In September, Min Aung Hlaing had indicated in an interview to Russian news agency RIA that the proposed August 2023 election may be delayed, Thai news site The Irrawaddy reported.
Of course, there is the question of the legitimacy of junta-held elections. Many believe they will be a sham, much like the reason given for justifying the coup – that the November 2020 polls were rigged.
Besides, “how many times do they have to hold elections to become a mature democracy?” Andi told BenarNews.
Jokowi and Foreign Minister Retno Marsudi are well aware of the challenges that Indonesia faces as ASEAN chair.
“We will hold the chairmanship in the midst of a global situation that is not getting any better. And at home, the situation in Myanmar has posed its own challenge for ASEAN,” Retno told reporters last month.
“For this reason, Indonesia wants to make ASEAN remain important and relevant – ASEAN matters,” Retno said.
ASEAN ‘will not be a proxy (for) any powers’
Meanwhile, another “formidable challenge” to Indonesia’s chairmanship of ASEAN is that Southeast Asia has become a theater for the rivalry between the United States and China, said analyst Shofwan of the University of Indonesia.
“Managing and maintaining ASEAN centrality in the region will be critical to managing these tensions,” he said.
The tensions go beyond a competition between the superpowers for influence in Southeast Asia.
Five ASEAN countries – Brunei, Indonesia, Malaysia, the Philippines and Vietnam – have territorial claims or maritime boundaries in the South China Sea that overlap with China’s sweeping claims.
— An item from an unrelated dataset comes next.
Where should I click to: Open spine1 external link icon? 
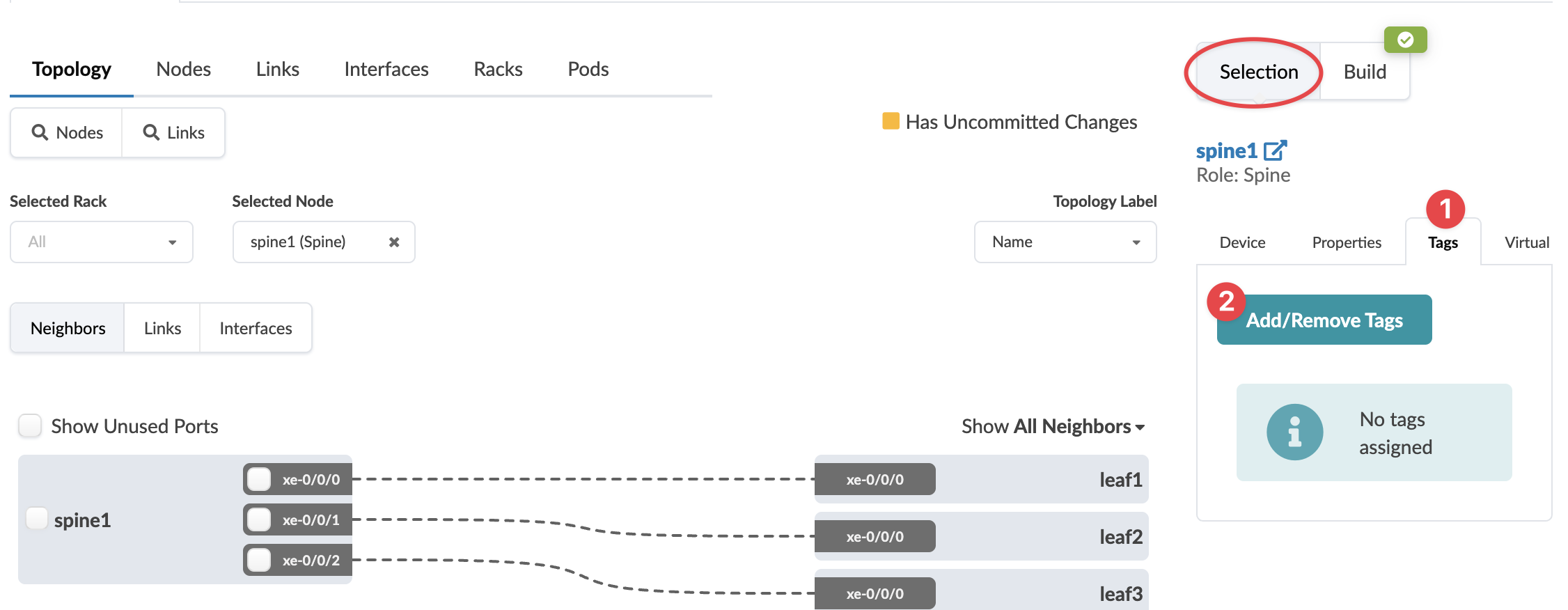click(1276, 150)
While Indonesia does not regard itself as a party to the South China Sea dispute, Beijing claims historic rights to parts of that sea overlapping Indonesia's exclusive economic zone.
ASEAN and China have been negotiating a code for years but without success.
Indonesia’s chairmanship may try to focus on regional connectivity to avoid falling into the pit of great-power competition, Teesta Prakash and Gatra Priyandita, analysts at the Australian Strategic Policy Institute (ASPI), wrote on the think-tank’s website last week.
“Indonesia is aware that a unified ASEAN bloc, and indeed a cohesive Southeast Asia, would be the best deterrent against an assertive rising China, and that will be its single most important challenge – to bring cohesion to the region, economically as well as strategically,” they wrote.
“Its success will be measured by how it bridges the strategic and economic dissonance in 2023.”
They also wrote that Timor-Leste’s imminent inclusion as ASEAN’s eleventh member is “driven by the strategic vision that no country in Southeast Asia should fall under any one power’s influence.”
The tiny nation of 1.3 million people, formerly known as East Timor, voted to break away from Indonesian rule in 1999, 24 years after the Indonesian forces invaded and occupied the former Portuguese colony.
Timor Leste is expected to become ASEAN’s 11th member next year at a yet-unspecified date. Some analysts say that Timor-Leste’s alleged closeness to China is a cause of concern for Western allies in the Indo-Pacific, such as Australia.
“Given the potential for Timor-Leste to fall under China’s economic influence, its inclusion in ASEAN could ensure that it diversifies its economy and integrates with the region, lessening its dependence on China,” the ASPI article said.
Jokowi and his foreign minister have emphasized that ASEAN cannot be a pawn in what minister Retno, during a speech before the U.N. General Assembly in September, called a “new Cold War.”
Speaking after being handed the ceremonial ASEAN chairmanship gavel by Cambodia last month, Jokowi said: “ASEAN must become a peaceful region and anchor for global stability, consistently uphold international law and not be a proxy (for) any powers.”